Yes. The tool performs a deep recursive traversal of the entire JSON structure, so it will find and censor matching keys regardless of how deeply they're nested. This includes keys inside objects nested within arrays, arrays nested within objects, and multi-level nesting combinations. Every occurrence of a specified key name throughout the document will be replaced, not just top-level fields.
What replacement text should I use when censoring JSON?
The best replacement text depends on your use case. For public documentation and code examples, [REDACTED] or [MASKED] is a professional, self-explanatory choice that clearly signals intent to readers. For visual emphasis in informal contexts like Slack or GitHub issues, a string of asterisks like '********' is commonly understood. If you're preparing data for automated test pipelines, a realistic fake value (like a properly formatted placeholder email) may be more useful than an obvious placeholder, since it allows validation logic to run correctly.
How is JSON censoring different from JSON encryption?
Censoring and encryption serve different purposes.
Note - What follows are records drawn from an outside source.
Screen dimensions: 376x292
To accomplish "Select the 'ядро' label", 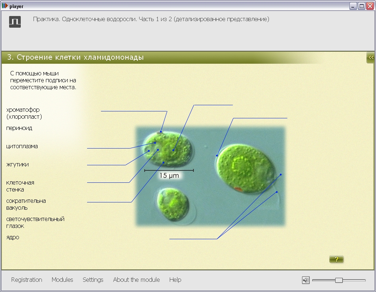I will (x=13, y=237).
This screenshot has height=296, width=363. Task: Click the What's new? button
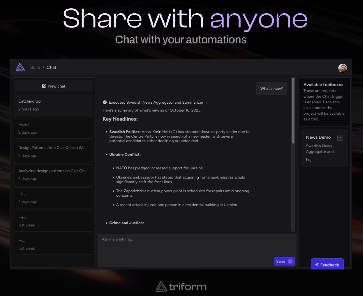click(x=271, y=88)
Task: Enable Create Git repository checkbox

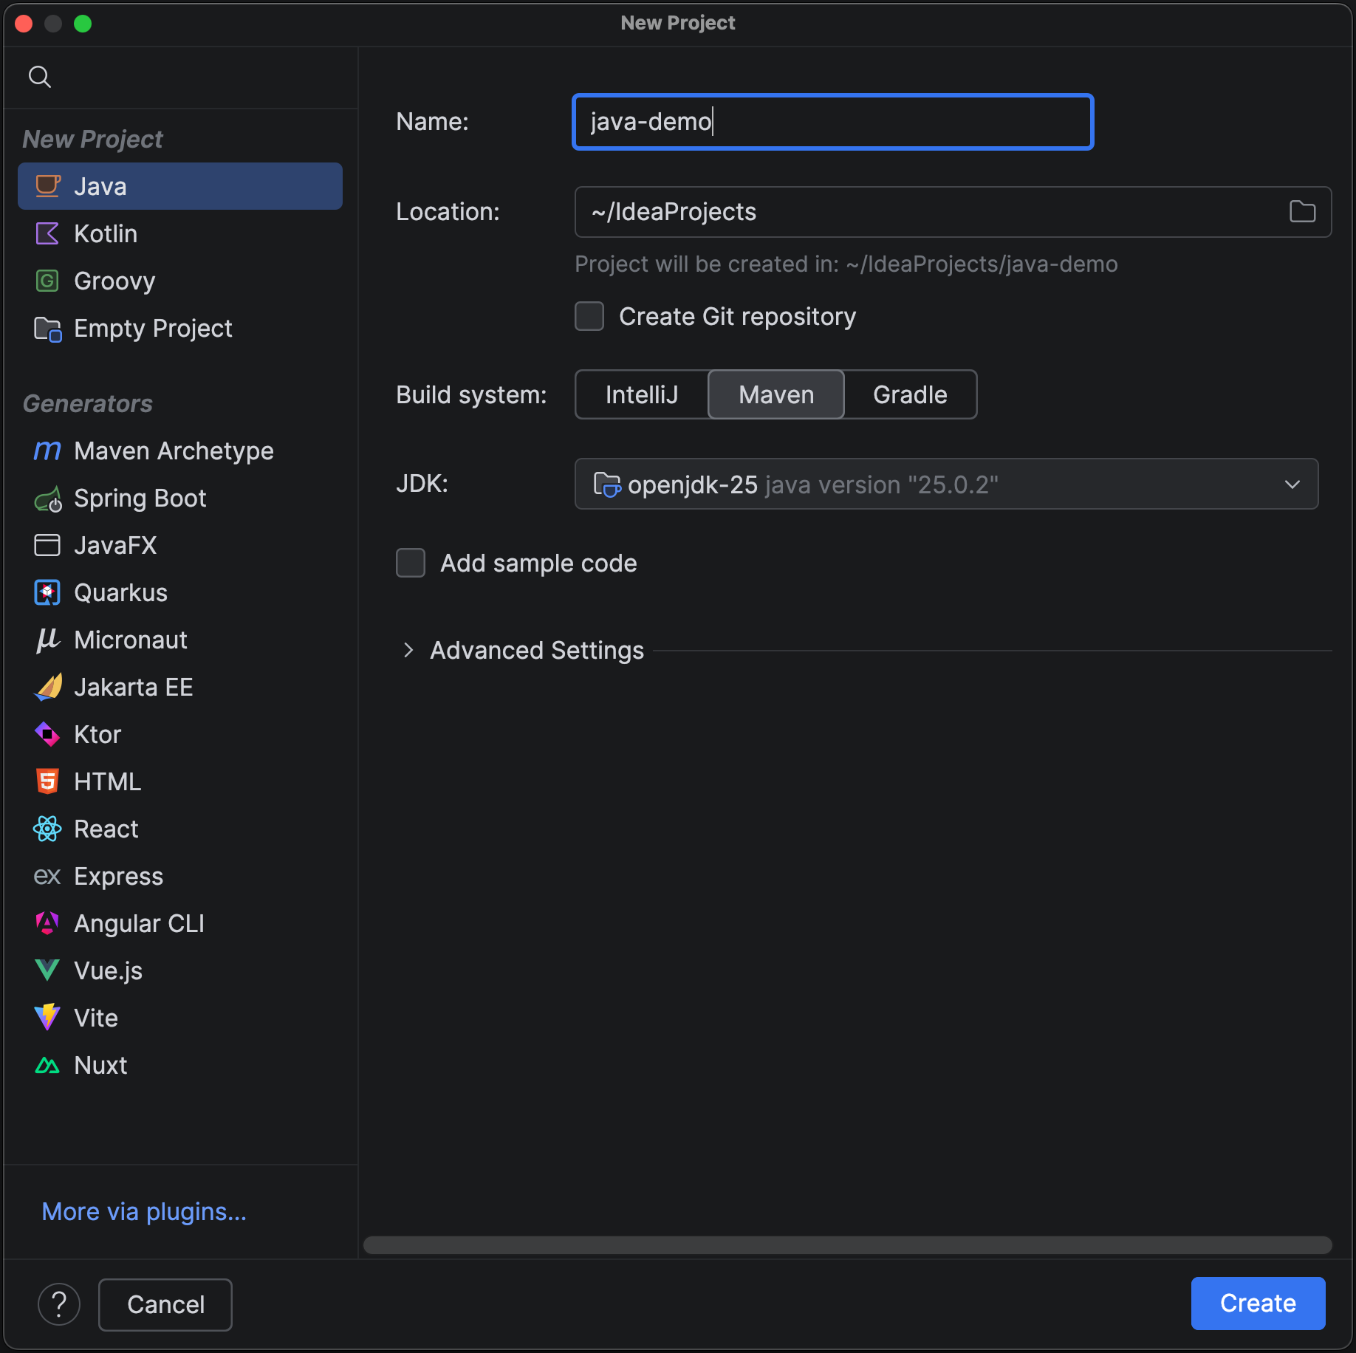Action: click(589, 316)
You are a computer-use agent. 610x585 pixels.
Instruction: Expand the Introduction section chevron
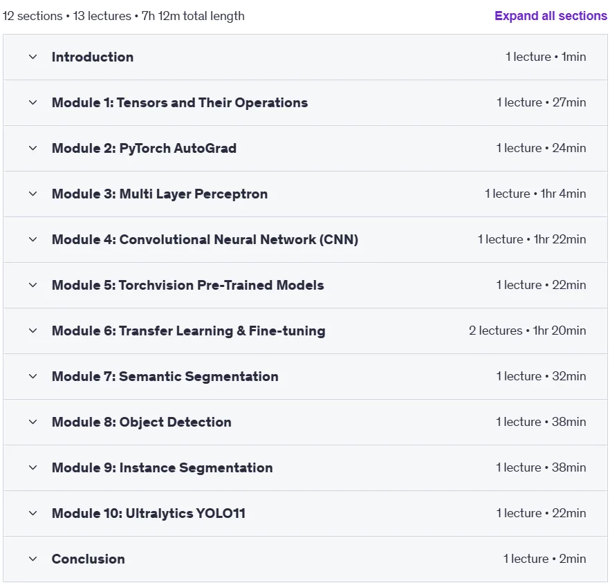pos(33,57)
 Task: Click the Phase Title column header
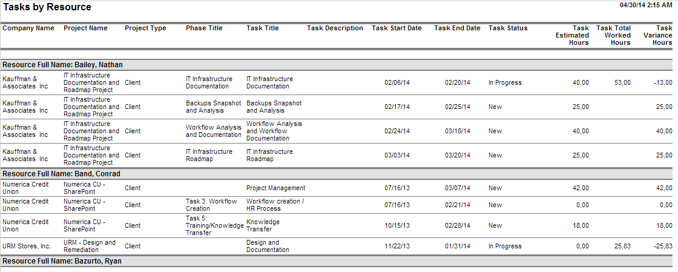click(x=204, y=28)
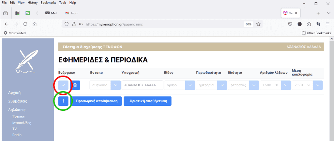
Task: Click the Υπογραφή text field
Action: (142, 85)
Censoring permanently replaces sensitive values with placeholders — the original data is gone from the output and cannot be recovered from it. This is ideal for sharing data where the actual values are never needed. Encryption transforms values into ciphertext that can be decrypted back to the original using the right key — useful when data needs to be transmitted securely and restored at the destination. For documentation, bug reports, and log sharing, censoring is the appropriate choice because the goal is to remove sensitive data entirely, not protect it in transit.
Can I censor multiple keys at once?
Yes. You can specify multiple key names at once by separating them with commas in the key input field. For example, entering 'password, apiKey, email, ssn' will censor all four fields in a single pass through your JSON. This is much more efficient than running the tool separately for each sensitive field, especially when working with complex JSON structures that contain many different types of sensitive data.